* What the exercise asks: Your answer must be every record below, written out exactly as it appears.

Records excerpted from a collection
.....

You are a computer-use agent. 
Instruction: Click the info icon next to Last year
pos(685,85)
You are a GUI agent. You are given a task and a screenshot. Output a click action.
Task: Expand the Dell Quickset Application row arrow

.....

* Result for this exercise:
You are a computer-use agent. 
Instruction: Click the info icon next to Last year
pos(685,85)
You are a GUI agent. You are given a task and a screenshot. Output a click action.
Task: Expand the Dell Quickset Application row arrow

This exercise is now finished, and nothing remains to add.